Since about mid-October there have been signs of a rally in European and UK markets. Partly this was due to how low valuations had got after a tough year, while the surprisingly low US inflation data (7.7% was the lowest level of annual inflation since January) was the catalyst for a sharp bounce. Markets have become choppier recently, however.

Dan Nickols (Investment Manager, UK Small & Mid Cap Equities) argues that, over the year as a whole in UK mid and small caps, there has been an absence of clear thematic leadership. “Growth and value stocks have periodically been going in and out of fashion,” said Dan. “What’s been different about this recent rally is that there has been more differentiation, with the likes of consumer-exposed stocks, financials and industrials leading the way while oil & gas, healthcare and utilities saw a more modest uplift. That paints a picture of momentum underperforming, and value strengthening, as the areas that had been strongest going into the rally have generally seen less of the benefit.”
A hunt for growth has played into the hands of small caps
It has been a similar story in Europe, according to Phil Macartney (Investment Manager, European Equities). “In a global sense Europe had underperformed for a while,” he said, “and so it was a beneficiary of the shift in momentum when markets rallied. When you dig a bit further down into European markets it looks similar to the landscape Dan was describing in the UK, with retailers and industrials among the strongest areas.

“What has been different, though, is that within sectors we’ve seen a tendency for quality growth stocks to outperform their value peers. In my view, that’s a reflection of markets looking for resilience and growth potential as we head into an economic backdrop that will be quite difficult.”

“That hunt for growth, helped by existing under-ownership, has also played into the hands of small caps, which have outperformed large caps in Europe over the last several weeks. Given the scale of previous underperformance from small caps, however, I’d argue there is still plenty of headroom there.”

For Dan Nickols, the anatomy of this rally in the UK has – within the context of the smaller companies universe – favoured the larger end of that spectrum. “In my experience that is fairly typical of the initial period of a market rally,” he said, “but as the smallest of the small caps get ever-more left behind it raises interesting questions for us as investors when we engage with company management, as the strong companies in that space face the decision about whether to perhaps acquire rivals for growth or simply to use excess capital to buy back their own shares, given how chronically low valuations have become, and generate shareholder value that way.”

Despite the market sell-off over this year as a whole, earnings have been relatively resilient so far. Although this raises the question of whether the worst is yet to come in that regard. How worried should investors be about that possibility?
Watch for earnings downgrades in 2023
“There’s no doubt,” said Dan, “that we’re headed for tougher economic times next year, so it would be hubristic in the extreme to say there is no grounds for concern about earnings. Looking at the data, we can see that earnings revisions are weighted about 60/40 in favour of downgrades over upgrades at the moment. I’d expect more downgrades to come, as the median earnings expectations for UK companies over 2023 and 2024 look way too high at the moment, in my view.”

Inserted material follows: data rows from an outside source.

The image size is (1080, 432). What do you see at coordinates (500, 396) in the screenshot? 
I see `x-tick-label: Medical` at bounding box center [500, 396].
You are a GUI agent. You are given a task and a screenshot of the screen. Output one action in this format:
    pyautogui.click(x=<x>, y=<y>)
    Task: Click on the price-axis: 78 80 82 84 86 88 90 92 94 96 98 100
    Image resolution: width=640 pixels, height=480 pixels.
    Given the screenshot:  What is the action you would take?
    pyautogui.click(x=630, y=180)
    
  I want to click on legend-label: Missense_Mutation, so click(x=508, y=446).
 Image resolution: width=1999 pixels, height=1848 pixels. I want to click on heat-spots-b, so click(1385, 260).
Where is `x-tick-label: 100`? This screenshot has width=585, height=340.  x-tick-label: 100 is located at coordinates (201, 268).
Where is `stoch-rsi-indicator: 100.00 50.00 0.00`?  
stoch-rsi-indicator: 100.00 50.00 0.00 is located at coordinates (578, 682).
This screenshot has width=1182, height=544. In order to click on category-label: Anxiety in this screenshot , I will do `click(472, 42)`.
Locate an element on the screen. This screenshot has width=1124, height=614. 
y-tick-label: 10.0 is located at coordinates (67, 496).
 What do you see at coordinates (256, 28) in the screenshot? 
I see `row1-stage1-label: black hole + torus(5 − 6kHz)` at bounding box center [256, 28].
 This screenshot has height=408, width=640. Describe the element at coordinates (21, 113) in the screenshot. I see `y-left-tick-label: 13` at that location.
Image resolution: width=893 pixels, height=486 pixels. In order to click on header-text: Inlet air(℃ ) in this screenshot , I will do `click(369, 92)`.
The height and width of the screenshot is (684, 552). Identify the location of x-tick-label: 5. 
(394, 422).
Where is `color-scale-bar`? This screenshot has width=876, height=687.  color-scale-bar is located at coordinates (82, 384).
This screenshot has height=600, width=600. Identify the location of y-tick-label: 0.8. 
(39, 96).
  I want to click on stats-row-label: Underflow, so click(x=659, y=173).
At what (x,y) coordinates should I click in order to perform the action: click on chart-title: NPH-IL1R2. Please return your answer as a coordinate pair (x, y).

“As investors we must therefore ask ourselves, firstly, how much might already be in the price. Beyond that, the approach we’re taking is to seek companies that seem to offer growth potential with good earnings visibility, combined with some more economically-sensitive names that have significant self-help potential (e.g. from cost initiatives) and/or stand to gain market share as attrition shrinks the competitive space in their sector.”
Resilience comes in many forms
Phil pointed out that the earnings picture in Europe this year has been supported by currency. “But as the tide of currency support goes out,” he said, “it’s easier to get a sense of the real picture and analyst forecasts have already started coming down quite aggressively. In the last month or so I’ve had a few companies talk to me about deflation, even to the extent that customers are postponing orders on the expectation that prices will come down, which I think is quite an interesting landmark in the narrative.”

“Most of all, what we look for in a stock in this environment is resilience. That can come in different forms. Most obviously, we look for companies that are market leaders with strong balance sheets that can ride out an economic storm, but resilience can also be visible in the ability of companies to create opportunity out of adversity. Energy infrastructure stocks are an example of that, as obviously today Europe is staring down the barrel of an energy crisis, but the impetus to adapt is strong and it wouldn’t surprise me at all if a decade from now Europe has the most energy-efficient economy in the developed world.”

UK and European markets each have their own peculiarities, but what Dan and Phil both underlined was the importance of active investors being able to identify not only companies that can come through a tough economic landscape unscathed, but also those that are able to capitalise upon the opportunities along the way.

The value of active minds: independent thinking

A key feature of Jupiter’s investment approach is that we eschew the adoption of a house view, instead preferring to allow our specialist fund managers to formulate their own opinions on their asset class. As a result, it should be noted that any views expressed – including on matters relating to environmental, social and governance considerations – are those of the author(s), and may differ from views held by other Jupiter investment professionals.